Glass is non-porous, so there should be no chlorine smell after rinsing it out and letting it dry. If you have filled it up with fresh water and it still smells strongly of chlorine, then there is another issue.
You didn't say, but tap water often has chlorine and can sometimes have an excessive amount. I grew up on well water and when I went to college, the tap water was so heavily chlorinated that I became sick to my stomach and had to buy bottled water from then on.

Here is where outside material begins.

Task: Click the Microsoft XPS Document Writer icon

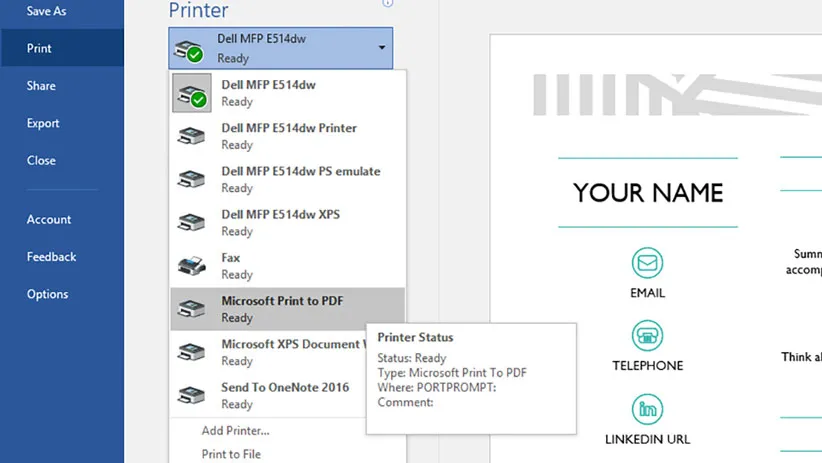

Also, you didn't say if what was in the tank and if you treated it as well. I assume you did. Was anything porous and could it have absorbed chlorine that it's now releasing, like driftwood? Time spent in the chlorine is also a consideration. I would use bleach to clean the gravel and ornaments in my tank about once a year. The white gravel would get stained and there would be snails and stuff that just didn't want to come off on the ornaments. I'd fill a container with water and add a little bleach. I'd soak the ornaments for no more than 15min. I let them sit a few hours in there once and the color leached out of the plastic plants and the leaves started falling off at the joints. The rock won't decay, so you can leave it in for longer, but I'd then thoroughly rinse everything, let it air dry, rinse again, and dry once more before returning to the tank. I never had any issues.

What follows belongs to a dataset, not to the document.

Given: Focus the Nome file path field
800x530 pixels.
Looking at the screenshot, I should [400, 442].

So I'd suggest several things. One is to get a Rubbermaid container as a temporary holding tank for your turtles and use fresh and treated water. Making sure to give them a landing to get completely dry and out of the water as water turtles require this, and also a light so they can digest their food. Then completely drain the tank and rinse all items, drying thoroughly. After sitting in the air overnight, sniff each item individually and determine where the strong chlorine smell is coming from. The tank is nothing but glass, and silicone, so no smell should be coming from there. I imagine it's an insert.
Once you identify the chlorine culprit, try to clean it as best as possible and consider replacing it if you can still smell it. You may also be able to save it by sitting it in a water bucket for a month or so, changing the water every few days. I know that backdrops made out of concrete leach toxins out this way.
Turtles don't really need the water to cycle, like fish do, but you'll need to cycle it for any feeder fish or fish you keep in with the turtles for show. You need a filter as turtles dirty water extremely quickly and the toxins are good for them and are lethal to the fish.
I think this should solve your issue. It's good to treat chlorinated water, but it's would be very beneficial for you to have a Rubbermaid container somewhere, such as your garage, where you can let the water sit and dechlorinate. If you have well water, then this isn't an issue for you. I hope these steps can help you get your tank back on tract.